A velha senhora lá estava sentada a um canto, como se tudo tivesse parado ali, olhei e perguntei a mim mesma o que teria acontecido, o sofá estava lá a senhora não passava de uma visão da minha imaginação a vaguear mais uma vez no tempo.
Quem habitaria lá ou teria habitado um dia, para onde teriam ido todos, será que eu lá estive um dia, e já tinha vivido naquela casa grande?!
Teriam morrido, alguém estaria algures para perpetuar todas aquelas riquezas, outrora feitas beleza e agora mono de histórias feitos que aguardavam a visita de um eu, ou outro como eu que via e sentia no ar ainda a respiração dos seu habitantes, o calor dos corpos.

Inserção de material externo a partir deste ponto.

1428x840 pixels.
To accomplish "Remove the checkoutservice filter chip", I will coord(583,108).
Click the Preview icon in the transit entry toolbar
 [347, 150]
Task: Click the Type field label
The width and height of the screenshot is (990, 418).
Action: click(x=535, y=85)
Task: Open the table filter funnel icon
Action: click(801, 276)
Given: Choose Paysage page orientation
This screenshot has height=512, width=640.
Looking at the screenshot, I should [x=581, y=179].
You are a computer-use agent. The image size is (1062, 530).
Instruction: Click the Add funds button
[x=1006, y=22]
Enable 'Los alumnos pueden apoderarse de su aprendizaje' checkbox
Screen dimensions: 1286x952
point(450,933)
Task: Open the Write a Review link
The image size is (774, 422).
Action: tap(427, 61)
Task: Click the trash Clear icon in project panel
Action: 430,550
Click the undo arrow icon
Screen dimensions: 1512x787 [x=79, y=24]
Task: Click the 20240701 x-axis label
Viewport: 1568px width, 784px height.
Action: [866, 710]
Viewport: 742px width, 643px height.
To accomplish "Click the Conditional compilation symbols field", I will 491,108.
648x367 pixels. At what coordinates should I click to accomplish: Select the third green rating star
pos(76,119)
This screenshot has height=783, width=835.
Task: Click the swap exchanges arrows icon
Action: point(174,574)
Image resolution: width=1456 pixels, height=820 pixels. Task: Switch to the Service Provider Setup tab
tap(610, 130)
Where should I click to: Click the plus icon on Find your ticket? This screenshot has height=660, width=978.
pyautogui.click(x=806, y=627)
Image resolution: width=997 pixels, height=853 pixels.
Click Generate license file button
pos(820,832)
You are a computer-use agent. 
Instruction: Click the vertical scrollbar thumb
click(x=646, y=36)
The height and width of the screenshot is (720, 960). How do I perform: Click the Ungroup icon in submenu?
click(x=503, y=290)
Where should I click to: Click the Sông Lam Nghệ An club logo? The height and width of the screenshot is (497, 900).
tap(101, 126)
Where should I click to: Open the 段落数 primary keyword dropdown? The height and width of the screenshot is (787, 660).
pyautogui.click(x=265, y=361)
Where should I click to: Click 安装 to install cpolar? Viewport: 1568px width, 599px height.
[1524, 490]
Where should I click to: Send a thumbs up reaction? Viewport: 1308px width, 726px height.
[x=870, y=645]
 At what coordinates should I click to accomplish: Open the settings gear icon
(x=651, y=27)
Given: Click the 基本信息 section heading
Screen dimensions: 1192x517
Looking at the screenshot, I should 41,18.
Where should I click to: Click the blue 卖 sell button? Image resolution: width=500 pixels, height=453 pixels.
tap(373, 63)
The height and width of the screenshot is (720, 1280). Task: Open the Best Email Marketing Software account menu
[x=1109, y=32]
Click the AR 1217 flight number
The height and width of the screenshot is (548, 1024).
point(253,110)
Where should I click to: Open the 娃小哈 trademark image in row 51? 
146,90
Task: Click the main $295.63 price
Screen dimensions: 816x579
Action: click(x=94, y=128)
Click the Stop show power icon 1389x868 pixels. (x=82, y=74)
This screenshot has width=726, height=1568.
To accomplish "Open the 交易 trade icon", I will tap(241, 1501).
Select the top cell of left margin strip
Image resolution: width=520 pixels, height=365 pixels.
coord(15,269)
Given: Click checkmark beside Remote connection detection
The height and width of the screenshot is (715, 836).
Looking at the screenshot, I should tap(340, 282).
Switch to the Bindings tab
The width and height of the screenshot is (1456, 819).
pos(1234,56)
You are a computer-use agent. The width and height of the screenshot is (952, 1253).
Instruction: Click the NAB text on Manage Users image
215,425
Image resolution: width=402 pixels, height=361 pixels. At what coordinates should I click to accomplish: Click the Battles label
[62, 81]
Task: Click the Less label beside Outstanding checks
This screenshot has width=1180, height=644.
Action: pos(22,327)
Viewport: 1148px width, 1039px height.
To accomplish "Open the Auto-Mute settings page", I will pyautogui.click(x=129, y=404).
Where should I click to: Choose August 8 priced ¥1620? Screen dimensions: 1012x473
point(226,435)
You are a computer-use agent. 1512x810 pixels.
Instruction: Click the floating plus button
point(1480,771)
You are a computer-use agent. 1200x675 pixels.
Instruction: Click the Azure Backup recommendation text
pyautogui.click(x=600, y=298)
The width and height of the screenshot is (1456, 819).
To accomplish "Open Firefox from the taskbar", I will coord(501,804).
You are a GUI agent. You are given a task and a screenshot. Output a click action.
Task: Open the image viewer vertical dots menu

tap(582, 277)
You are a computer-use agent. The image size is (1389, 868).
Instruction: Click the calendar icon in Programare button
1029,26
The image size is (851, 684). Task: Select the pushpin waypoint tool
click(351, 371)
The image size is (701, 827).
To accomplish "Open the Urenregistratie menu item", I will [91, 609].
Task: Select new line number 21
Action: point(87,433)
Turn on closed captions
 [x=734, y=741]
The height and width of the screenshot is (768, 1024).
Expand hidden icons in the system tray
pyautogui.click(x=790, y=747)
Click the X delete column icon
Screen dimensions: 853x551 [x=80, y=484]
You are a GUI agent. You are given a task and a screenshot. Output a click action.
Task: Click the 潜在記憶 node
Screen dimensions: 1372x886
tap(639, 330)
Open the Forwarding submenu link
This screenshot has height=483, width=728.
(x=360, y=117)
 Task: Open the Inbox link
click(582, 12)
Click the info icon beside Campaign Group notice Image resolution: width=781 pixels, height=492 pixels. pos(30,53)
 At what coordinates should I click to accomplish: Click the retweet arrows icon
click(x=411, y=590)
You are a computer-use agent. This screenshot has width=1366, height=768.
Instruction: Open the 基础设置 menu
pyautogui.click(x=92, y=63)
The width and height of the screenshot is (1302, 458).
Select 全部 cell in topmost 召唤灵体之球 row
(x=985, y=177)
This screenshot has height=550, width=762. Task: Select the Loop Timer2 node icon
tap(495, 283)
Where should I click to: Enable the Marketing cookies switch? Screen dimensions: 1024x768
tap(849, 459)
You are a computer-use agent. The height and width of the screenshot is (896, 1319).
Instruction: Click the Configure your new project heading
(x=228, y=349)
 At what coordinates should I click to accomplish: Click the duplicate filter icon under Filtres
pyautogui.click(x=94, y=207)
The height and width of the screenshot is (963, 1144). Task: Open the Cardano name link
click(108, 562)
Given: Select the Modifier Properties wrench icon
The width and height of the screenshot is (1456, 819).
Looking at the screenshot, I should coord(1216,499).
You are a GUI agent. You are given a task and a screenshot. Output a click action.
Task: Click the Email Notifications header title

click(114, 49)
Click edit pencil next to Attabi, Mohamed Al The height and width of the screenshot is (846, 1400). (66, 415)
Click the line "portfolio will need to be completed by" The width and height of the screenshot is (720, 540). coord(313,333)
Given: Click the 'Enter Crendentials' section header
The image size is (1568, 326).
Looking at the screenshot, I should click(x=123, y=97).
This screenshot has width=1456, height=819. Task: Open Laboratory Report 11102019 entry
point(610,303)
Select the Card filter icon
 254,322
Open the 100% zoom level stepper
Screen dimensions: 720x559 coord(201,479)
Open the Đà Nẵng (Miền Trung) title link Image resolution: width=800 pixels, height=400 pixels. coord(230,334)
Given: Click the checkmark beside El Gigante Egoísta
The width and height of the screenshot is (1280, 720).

Cá fora o jardim, plantas que tinham sido maravilhosas tinham murchado, apenas algumas sobreviviam às intempéries, e as árvores, essas cresciam desmedidamente, nos seus troncos grossos iam criando raízes, sem parar e espalhavam-se por toda a quinta, apetecia deitar debaixo daqueles frondosos ramos que pareciam ter algo a dizer, e conversar, pois algumas histórias saberiam e contariam
certamente, porque elas viveram e cresceram com outros seres vivos que ali habitaram, viveram suas histórias de amor ou desamor e com elas comungaram essas histórias maravilhosas, naquele jardim e naquela casa, hoje desabitada,
onde o movimento era rei e pessoas se moviam num acelerar de vida, vivida com prazer, e crianças corriam e brincavam, e hoje era somente um sala vazia, vazia no tempo.
Isabel Cabral
Haverá mais capítulos Teresa!!!
10 comentários:
Hoje vazia, mas um dia cheia de vida
beijos
Boa Tarde Isabelita
Em primeiro lugar quero dar-lhe os parabéns pelo aniversário da sua Mia, depois pelo livro do seu Pai.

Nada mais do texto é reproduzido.